[[ PASSAGE TO READ open ]]

Instead of centralizing economic decision making in Colombo, the government needs to consider decentralizing it to the north, and to people who live in the north. When the government uses its centralized power to prioritise roads, government offices, schools and hospitals it does not consult the people of the north about what their priorities might be. They might be similar or vary a little. On the other hand, they may be very different. When this is so, lack of consultation creates resentments. Even when the government is doing what has to be done, such as in focusing on big infrastructure developments, it can lead to a perception that the government is doing what it wants and not what the people want. It was the perception and reality of discrimination against the Tamil people, and unilateral decision making by successive governments, that led to separatist thinking.
There is no doubt that the building of big infrastructure in the north will indirectly benefit the people of the north especially in the future. However, the likelihood of people feeling that a government cares for them is greater if it deals with them at the micro level also, and does something personally for them that directly benefits them. This is so especially where it concerns people who live in war-ravaged areas and who have lost all their possessions in the years of war, not to mention many of their loved ones. While in the north I was able to speak to a group of 16 young women who came from one village and were undergoing a computer training course. It was sad on two counts. One is that they did not have a working computer with them, and the teacher was teaching them on a white board. It was also sad because seven of the 16 had lost an immediate family member in the war. It was also sad, and significant, that not one of them had heard about the report of the Lessons Learnt and Reconciliation Commission appointed by the government and of its recommendations that would contribute to their uplift and betterment if and when implemented.

[[ PASSAGE TO READ closed ]]
[[ GIVEN DATA open ]]

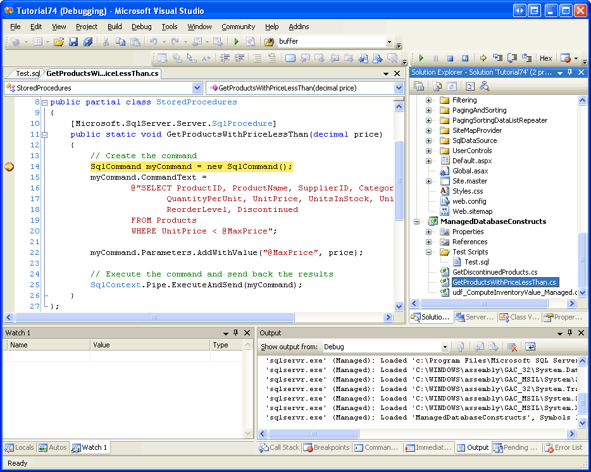
Task: Click the View Class Diagram icon
Action: (x=484, y=86)

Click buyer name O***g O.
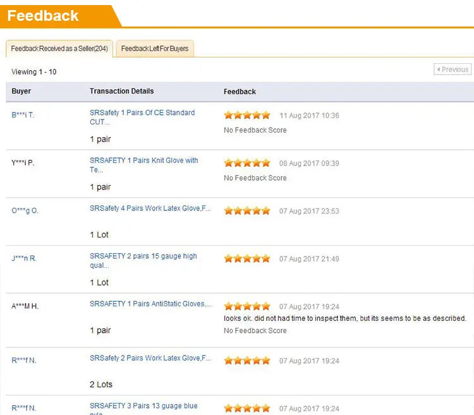25,210
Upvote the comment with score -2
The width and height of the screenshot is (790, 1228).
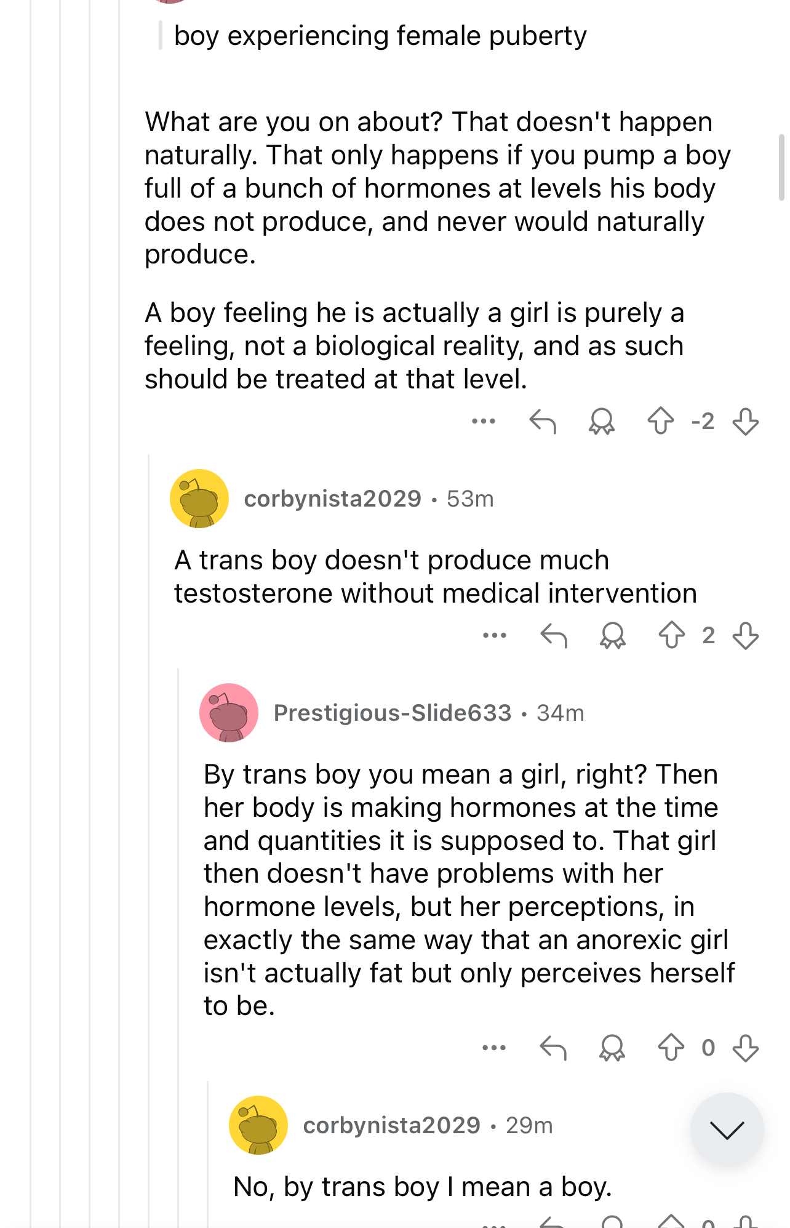click(x=661, y=422)
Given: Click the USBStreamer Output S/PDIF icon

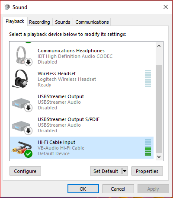Looking at the screenshot, I should (x=22, y=128).
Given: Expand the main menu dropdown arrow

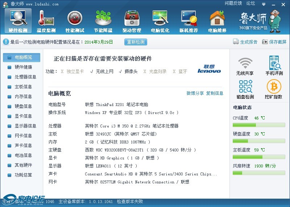Looking at the screenshot, I should (x=263, y=3).
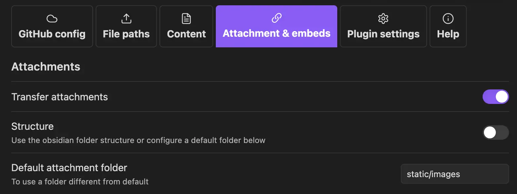Click the cloud icon for GitHub config

[x=52, y=19]
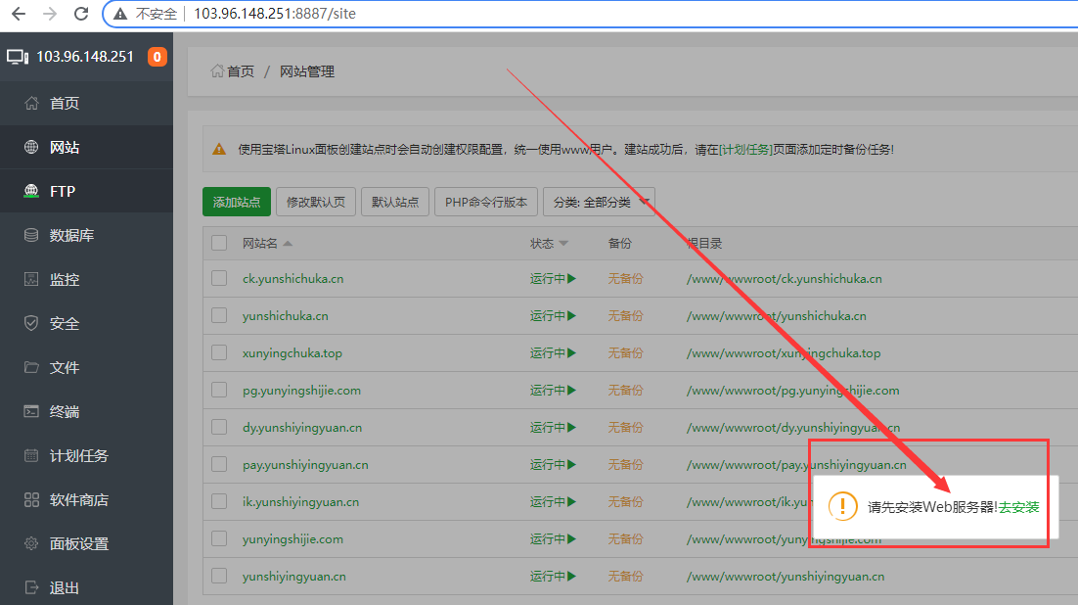
Task: Click the FTP sidebar icon
Action: click(x=31, y=192)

[[ GIVEN DATA closed ]]

Please say whether each statement agrees with the passage on the north, answering yes or no and quoting the deciding words. 1. The young women in the computer course had a working computer to learn on. 2. Seven of the 16 women had lost an immediate family member in the war. 3. Some of the women had heard about the Lessons Learnt and Reconciliation Commission report.

[RESULT OF THE EXERCISE]
1. No: "they did not have a working computer with them, and the teacher was teaching them on a white board."
2. Yes: "seven of the 16 had lost an immediate family member in the war."
3. No: "not one of them had heard about the report of the Lessons Learnt and Reconciliation Commission"